It’s hard to believe that it was almost exactly a year ago when the Hamas terrorist group launched its deadly attacks into Israel from its lair in the Gaza Strip. Unprecedented in its barbarity and ferocity, it set the smouldering embers of a years-old conflict alight again.

Now is a good time to look back and see what, if anything, has been achieved by Hamas’ twisted strategy. And the short answer is not very much at all; if anything, they have managed to set the clock backwards.

It’s quite difficult to get a reasonable answer to what exactly they hoped to achieve, apart from to inflict murder, mayhem, and worse on the Israelis. Let’s look at some of the major issues.

First of all Gaza. The Hamas action on 7 October last year has basically brought death and destruction upon itself and the civilian population as well as the Israelis. Israel’s casualties are in the thousands, those of the Palestinians are in the tens of thousands.

Hamas will not differentiate between deaths of its fighters and those of ordinary civilians for obvious reasons.
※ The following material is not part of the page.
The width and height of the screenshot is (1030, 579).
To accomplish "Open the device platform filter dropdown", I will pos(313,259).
But it’s clear that its leadership has been eliminated, together with many of its fighters.

Some 60 percent of buildings in the Strip have either been destroyed or damaged in some way; essentially Gaza has been levelled during the IDF’s operations there and much of the population has been displaced into basic camps with limited facilities. They have nowhere else to go; even surrounding Arab countries like Egypt don’t want them. And it will take years to rebuild Gaza, if indeed that ever happens.

Now let’s look at Lebanon. For some reason best known to itself Hezbollah decided to join the fray on 8 October last year by renewing its rocket offensive into northern Israel in “solidarity” with Hamas and the Palestinian cause.
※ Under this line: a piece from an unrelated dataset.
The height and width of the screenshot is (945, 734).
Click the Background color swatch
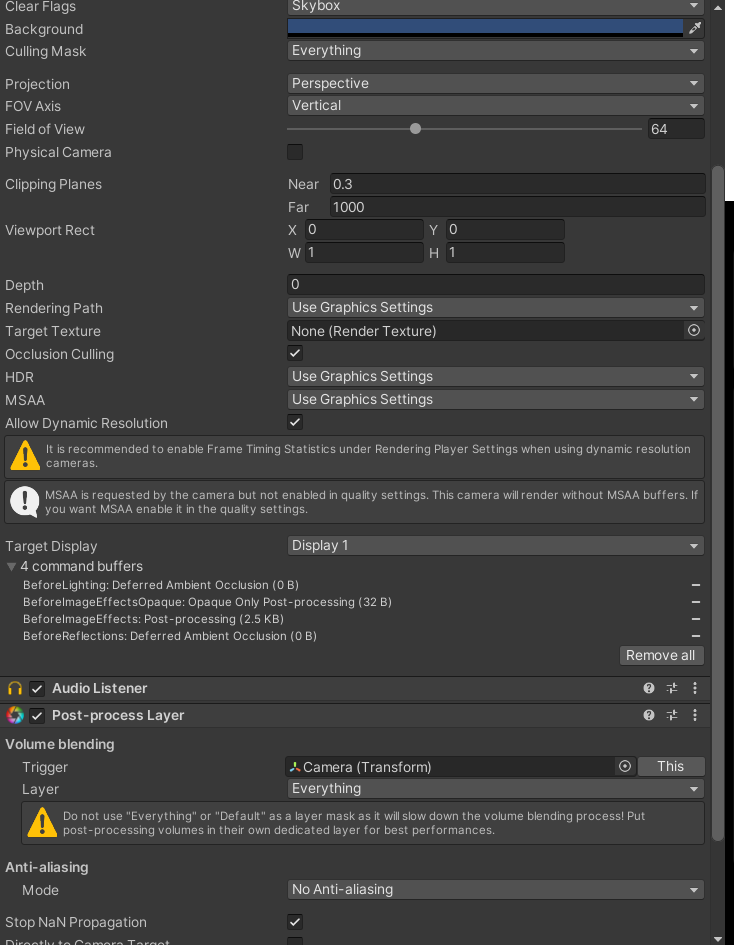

What a mistake that has turned out to be. It too has seen most of its leaders vaporised by Israeli air strikes and its fighters on the ground now being tackled by IDF troops moving into southern Lebanon. Again, large numbers of civilians have suffered and been displaced. Some Syrian refugees sheltering in Lebanon to escape the conflict in Syria are now

heading back to where they came from, and nowhere seems to be safe. We should also mention the Houthi rebels in Yemen, who have thrown in their lot with the anti-Israel alliance and lobbed drones and missiles into Israel and also attempted, partially successfully, to disrupt international shipping in the Red Sea.
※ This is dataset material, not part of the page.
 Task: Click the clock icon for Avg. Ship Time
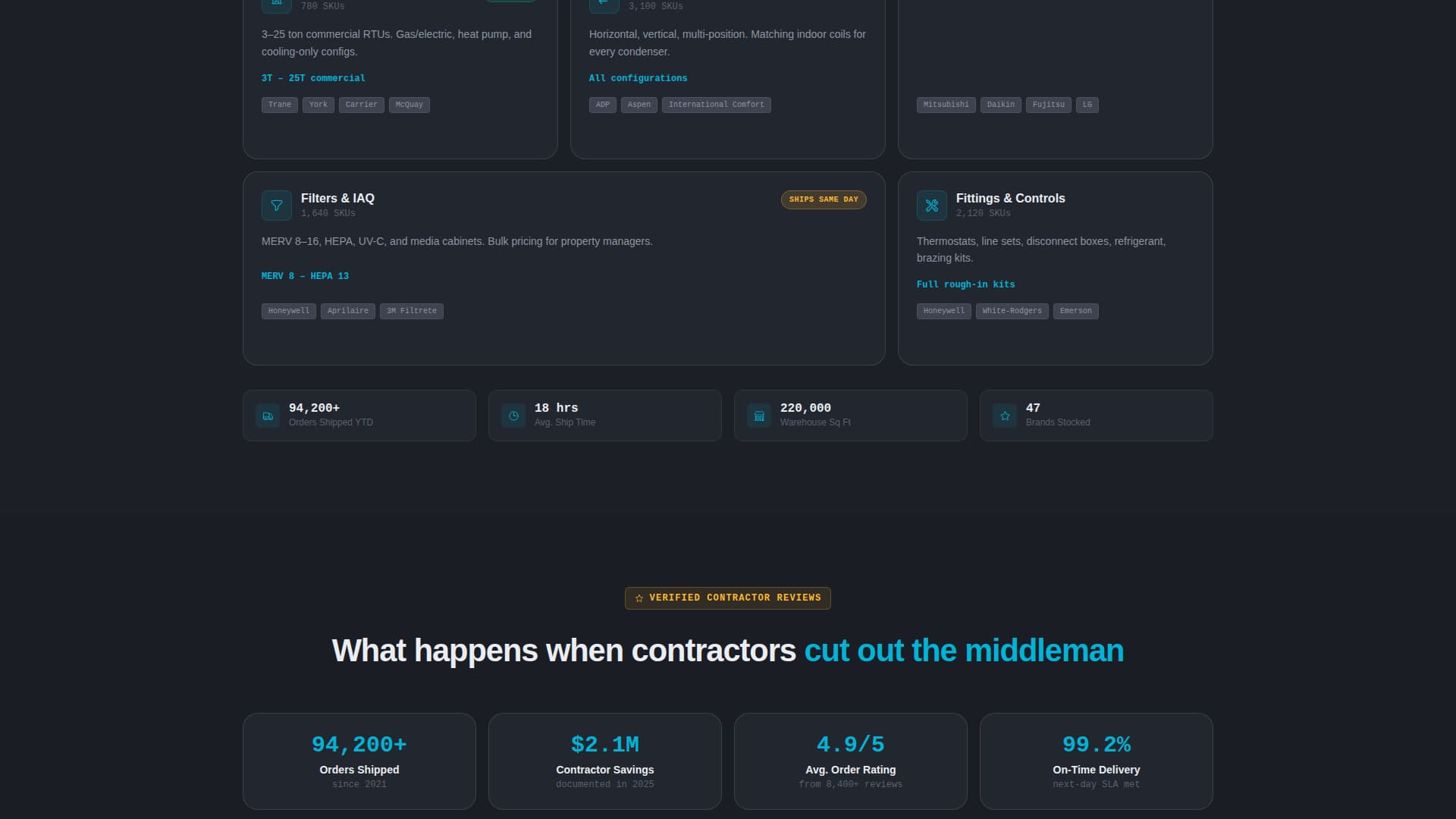pyautogui.click(x=513, y=416)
Their reward has been to be battered in their strongholds by US and British (and others) air strikes for their trouble. The eminence grise behind all of this is of course Iran, sworn enemy of the USA and a state dedicated to the eradication of Israel. They are the ones behind the onslaught of the so-called Axis of Resistance, its funder and provider of arms and training.

Iran has had the temerity to launch missiles at Israel not once but twice over the past year, attacks which were failures. It now cowers in anticipation of the next Israeli response, with the knowledge that its skies are easily penetrable by the IDF air force and its security and state apparatus riddled at every level with informants and foreign agents.

Essentially Iran is an open book to the Israelis and they will take full advantage of that. Finally we need to look at Israel itself, bruised and battered physically and mentally but still there proud and defiant in the face of its enemies.

Backed by the insurance policy that is the USA, its staunchest ally, there is no real threat to its existence. If anything it is stronger now than a year ago.

Those are some of the major factors against which we should judge the success or otherwise of the Hamas assault on 7 October last year. And by any measure it has proved to be an abject failure.

Negotiation and compromise, not war, is the only way to cure the festering sore that is the Middle East. But that is not yet in sight.